Interest rates. Credit cards typically charge higher rates of interest than personal loans, however, you’ll only pay interest on what you spend. Additionally you could seek out a credit card with a 0% interest on purchases offer. In this situation, purchases you make using the card can be exempt from interest for a set period. As long as you pay off what you owe within this period then you could avoid paying interest altogether.
Repayment flexibility.
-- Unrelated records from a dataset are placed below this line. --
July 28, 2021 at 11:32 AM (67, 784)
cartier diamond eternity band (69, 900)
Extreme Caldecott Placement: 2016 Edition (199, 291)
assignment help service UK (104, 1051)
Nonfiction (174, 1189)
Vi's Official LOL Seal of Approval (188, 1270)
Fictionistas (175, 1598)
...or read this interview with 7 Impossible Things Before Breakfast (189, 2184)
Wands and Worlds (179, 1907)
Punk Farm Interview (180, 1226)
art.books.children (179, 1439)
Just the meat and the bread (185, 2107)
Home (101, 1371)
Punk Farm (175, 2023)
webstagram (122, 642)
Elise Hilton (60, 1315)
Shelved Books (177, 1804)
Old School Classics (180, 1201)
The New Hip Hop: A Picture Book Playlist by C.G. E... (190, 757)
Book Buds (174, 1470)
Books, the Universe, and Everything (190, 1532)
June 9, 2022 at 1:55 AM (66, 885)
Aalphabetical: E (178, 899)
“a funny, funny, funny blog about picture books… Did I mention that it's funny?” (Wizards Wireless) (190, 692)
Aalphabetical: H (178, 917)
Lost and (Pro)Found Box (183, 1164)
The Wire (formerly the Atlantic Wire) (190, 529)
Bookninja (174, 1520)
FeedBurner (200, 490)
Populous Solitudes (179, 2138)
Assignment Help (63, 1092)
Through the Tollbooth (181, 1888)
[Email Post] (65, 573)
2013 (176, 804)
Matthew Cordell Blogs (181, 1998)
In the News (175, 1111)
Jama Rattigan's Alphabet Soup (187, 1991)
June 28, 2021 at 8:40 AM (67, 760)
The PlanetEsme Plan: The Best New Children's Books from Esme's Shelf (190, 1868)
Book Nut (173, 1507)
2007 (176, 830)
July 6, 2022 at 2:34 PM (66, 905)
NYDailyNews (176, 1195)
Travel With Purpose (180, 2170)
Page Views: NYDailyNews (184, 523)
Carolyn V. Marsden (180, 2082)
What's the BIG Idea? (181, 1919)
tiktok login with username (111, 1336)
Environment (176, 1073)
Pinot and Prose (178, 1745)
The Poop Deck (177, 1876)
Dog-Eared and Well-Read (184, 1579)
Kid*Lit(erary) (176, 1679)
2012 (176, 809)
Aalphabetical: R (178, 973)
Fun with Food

With a personal loan, you pay a set amount back each month to clear the debt over a pre-arranged period. However with a credit card, you’re only obliged to make a relatively small monthly repayment. If you only make this small payment, then you could end up shouldering the debt for a lot longer. You might even go on to make additional purchases after your holiday. So if you don’t have the financial discipline, a credit card might not be the answer.
Cash transactions. Need cash to buy flip flops at the market? Well if you withdraw cash on your credit card, there’s likely to be a fee involved plus a higher rate of interest on that part of your balance. By contrast, with a personal loan you simply receive a lump sum to your nominated account.
Overseas spending. To pay for your holiday on a credit card you’ll probably want a card that charges 0% on purchases for a promotional period, but if you’re considering a credit card for spending while you’re away, you’ll probably want to look for a card that’s specifically designed for overseas use (these cards won’t charge you hefty fees for non-sterling transactions). Finding one card which does both could prove tricky.
Ultimately, a credit card could work out cheaper, however if you’re not disciplined about repayments and could be tempted to make additional purchases on the card in future, then you could easily end up paying more overall.
How you can apply for a holiday loan
Before you apply for an unsecured personal loan you should first compare your options using the table on this page. Once you’ve chosen a loan you can click “Go to Site”. Applying online is straightforward and normally takes around 15 minutes. Don’t forget that eligibility criteria vary between lenders, so make sure you meet the criteria before you apply.